For Gomathy, a Math teacher at HLC, nothing beats a classroom session — with its ambience, presence of children and their enthusiasm. “I use a board at my home for the children to see. Sometimes, the children are not able to voice out their doubts properly and it takes a longer time for them to understand,” she says. Abishek, science facilitator at HLC says that initially it might feel like a slightly strange task to deliver concepts virtually. “However, teachers are one of the best at adapting to different and difficult situations. We are learning to be more clear-cut in our instructions and over-simplifying some of the concepts for students to understand on a virtual medium,” he says.
From following up on homework, sharing regular feedback with learners and planning for upcoming sessions to using visually engaging presentations and dabbling with online resources and tools — facilitators have been bringing in their A-game to the virtual classroom. “Apart from presentations, teachers are now looking at keeping children engaged both during and after the sessions in many ways. On-the-spot small quizzes/games, use of pictures and videos for a unique visual experience, movies/documentaries for extended watching, are all forms of engagement being experimented on,” shares Abishek.
The other side
For many, turning to virtual tools has been long overdue, but for some, the new system has strained their education process. Adhithya Viswanathan, a class 9 student says, “We use the Zoom app for online classes. I don’t think they are very productive. While studying subjects like English or Math, the concepts are not easily understood in an online class. Also, it is easy to get distracted at home. I have to keep focusing on the laptop or phone to keep track of what is going on. This is why I think that physical classrooms are better than online classes.”
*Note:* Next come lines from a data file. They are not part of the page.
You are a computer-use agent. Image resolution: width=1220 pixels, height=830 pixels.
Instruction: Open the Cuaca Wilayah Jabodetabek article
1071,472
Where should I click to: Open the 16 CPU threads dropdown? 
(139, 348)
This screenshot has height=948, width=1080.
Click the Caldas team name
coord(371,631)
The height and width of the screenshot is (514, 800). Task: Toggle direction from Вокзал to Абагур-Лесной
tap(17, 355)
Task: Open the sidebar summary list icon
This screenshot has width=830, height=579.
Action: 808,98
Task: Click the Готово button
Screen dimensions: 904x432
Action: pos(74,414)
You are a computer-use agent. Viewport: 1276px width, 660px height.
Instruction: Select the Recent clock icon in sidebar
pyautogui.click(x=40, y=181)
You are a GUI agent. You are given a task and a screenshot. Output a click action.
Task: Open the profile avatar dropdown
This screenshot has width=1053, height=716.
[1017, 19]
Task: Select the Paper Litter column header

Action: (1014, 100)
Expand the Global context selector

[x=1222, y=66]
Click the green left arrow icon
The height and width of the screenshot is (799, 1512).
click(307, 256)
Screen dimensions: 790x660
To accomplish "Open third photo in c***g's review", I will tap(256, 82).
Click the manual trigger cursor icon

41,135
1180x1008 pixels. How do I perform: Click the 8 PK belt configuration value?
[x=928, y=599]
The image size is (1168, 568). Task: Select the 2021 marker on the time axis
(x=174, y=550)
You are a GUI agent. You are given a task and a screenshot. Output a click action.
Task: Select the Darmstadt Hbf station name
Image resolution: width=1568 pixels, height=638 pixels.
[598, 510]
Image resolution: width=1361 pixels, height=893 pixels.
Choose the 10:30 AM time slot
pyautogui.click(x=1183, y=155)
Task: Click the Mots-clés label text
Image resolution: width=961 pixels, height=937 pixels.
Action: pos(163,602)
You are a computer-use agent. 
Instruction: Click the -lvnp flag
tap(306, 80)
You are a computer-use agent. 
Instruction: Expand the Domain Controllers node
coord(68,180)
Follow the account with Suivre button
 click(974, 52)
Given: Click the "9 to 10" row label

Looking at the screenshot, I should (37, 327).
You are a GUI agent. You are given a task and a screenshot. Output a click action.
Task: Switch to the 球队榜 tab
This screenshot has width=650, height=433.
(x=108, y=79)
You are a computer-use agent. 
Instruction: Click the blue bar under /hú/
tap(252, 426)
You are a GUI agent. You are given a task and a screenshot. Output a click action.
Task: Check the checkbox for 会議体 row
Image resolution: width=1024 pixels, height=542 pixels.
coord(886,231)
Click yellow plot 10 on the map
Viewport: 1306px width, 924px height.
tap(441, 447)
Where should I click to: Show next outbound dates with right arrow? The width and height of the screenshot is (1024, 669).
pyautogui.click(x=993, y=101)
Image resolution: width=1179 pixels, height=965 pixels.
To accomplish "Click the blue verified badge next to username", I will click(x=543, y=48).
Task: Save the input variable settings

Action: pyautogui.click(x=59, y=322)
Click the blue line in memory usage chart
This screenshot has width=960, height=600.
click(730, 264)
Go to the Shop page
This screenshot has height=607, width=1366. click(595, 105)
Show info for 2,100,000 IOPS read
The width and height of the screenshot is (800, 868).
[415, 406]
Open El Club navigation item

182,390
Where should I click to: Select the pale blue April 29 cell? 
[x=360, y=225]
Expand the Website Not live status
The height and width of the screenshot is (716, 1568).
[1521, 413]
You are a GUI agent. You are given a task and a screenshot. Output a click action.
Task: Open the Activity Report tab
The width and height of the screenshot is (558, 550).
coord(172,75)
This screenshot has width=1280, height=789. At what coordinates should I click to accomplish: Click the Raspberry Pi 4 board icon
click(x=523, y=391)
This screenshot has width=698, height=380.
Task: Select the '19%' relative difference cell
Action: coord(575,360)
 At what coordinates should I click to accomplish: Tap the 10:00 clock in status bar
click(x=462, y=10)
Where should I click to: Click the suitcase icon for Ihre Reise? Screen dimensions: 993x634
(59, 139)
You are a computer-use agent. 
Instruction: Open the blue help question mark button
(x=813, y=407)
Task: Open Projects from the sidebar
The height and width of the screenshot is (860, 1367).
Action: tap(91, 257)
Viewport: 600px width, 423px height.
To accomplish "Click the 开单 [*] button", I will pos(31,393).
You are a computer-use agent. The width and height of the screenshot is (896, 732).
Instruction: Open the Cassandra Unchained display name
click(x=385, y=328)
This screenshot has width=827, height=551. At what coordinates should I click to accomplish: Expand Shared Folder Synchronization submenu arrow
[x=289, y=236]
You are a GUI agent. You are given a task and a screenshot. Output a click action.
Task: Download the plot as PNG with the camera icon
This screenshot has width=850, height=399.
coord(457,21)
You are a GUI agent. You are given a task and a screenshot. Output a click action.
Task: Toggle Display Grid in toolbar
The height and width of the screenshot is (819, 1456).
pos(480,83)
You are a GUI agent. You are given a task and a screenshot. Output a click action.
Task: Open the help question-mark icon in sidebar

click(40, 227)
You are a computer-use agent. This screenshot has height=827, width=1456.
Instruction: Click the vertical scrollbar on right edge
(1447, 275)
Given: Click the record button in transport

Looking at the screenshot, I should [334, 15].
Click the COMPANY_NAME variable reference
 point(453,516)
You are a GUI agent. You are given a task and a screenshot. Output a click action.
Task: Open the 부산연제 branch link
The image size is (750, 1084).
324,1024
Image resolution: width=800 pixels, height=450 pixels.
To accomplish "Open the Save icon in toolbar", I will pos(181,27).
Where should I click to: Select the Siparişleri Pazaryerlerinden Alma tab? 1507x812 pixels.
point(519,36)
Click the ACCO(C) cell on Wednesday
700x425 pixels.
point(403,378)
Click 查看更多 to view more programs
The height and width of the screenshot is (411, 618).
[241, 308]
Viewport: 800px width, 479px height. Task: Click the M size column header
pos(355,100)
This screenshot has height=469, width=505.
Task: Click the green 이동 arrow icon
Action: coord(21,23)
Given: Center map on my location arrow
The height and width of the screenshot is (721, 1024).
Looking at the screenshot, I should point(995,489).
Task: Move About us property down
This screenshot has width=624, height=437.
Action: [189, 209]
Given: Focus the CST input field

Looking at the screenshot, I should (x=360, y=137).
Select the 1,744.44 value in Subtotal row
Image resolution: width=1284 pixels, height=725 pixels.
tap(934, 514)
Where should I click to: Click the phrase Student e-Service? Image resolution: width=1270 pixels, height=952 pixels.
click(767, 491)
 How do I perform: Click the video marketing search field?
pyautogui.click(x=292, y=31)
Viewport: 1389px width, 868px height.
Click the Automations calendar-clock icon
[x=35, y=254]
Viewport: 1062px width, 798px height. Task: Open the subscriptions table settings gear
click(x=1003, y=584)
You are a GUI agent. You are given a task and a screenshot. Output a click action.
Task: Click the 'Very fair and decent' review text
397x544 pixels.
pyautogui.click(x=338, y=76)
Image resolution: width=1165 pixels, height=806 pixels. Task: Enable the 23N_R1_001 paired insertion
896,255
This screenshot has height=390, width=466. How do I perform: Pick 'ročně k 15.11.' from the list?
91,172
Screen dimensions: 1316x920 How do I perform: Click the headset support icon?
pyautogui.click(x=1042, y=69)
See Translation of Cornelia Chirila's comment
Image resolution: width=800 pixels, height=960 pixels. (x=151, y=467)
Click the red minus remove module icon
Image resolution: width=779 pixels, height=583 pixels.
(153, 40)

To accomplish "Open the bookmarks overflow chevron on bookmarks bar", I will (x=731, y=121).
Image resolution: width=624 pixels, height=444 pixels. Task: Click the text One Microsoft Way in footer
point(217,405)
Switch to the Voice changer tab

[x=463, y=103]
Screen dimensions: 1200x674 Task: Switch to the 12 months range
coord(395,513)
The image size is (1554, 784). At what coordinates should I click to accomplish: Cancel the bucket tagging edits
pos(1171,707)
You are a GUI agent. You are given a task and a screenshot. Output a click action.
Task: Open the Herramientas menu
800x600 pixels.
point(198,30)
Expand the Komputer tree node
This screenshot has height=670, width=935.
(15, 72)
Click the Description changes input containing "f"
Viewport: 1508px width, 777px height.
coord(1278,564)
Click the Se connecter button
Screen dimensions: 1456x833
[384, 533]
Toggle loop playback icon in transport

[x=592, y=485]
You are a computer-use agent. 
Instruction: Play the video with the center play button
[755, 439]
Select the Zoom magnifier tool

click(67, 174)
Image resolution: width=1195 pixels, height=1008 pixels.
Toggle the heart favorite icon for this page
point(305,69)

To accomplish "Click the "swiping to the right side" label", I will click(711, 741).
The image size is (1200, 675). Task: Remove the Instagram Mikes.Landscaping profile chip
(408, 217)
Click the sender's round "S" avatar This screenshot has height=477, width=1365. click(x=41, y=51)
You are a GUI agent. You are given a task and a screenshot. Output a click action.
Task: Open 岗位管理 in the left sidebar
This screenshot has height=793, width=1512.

Abhinav Sivakumar, a class 9 student, concurs. “We have been taking online classes for the last two weeks. Since we don’t have a proper timetable, the school schedules the online classes randomly. Because of this, I don’t know what to study and what not to. The classes are zero per cent productive. To top it all, we have notes and internal assessments that are piling up too. Online classes may be our only option during this crisis, but I prefer physical classrooms any day,” he says.
The way forward
The current phase might seem overwhelming and confusing for students, but facilitators assure they are doing their best to knit glimmers of respite by integrating fun educational technologies like Kialo (for debates) and Kahoot (for quizzes), among others. Channelling what one otherwise does in a physical classroom into a digital space can be a challenge, especially amid a pandemic. But, a ‘panic-gogy’ (Panic+pedagogy) — a term that is becoming widely popular in the US — to help young learners adapt themselves with online learning while understanding their limitations, is perhaps the way forward.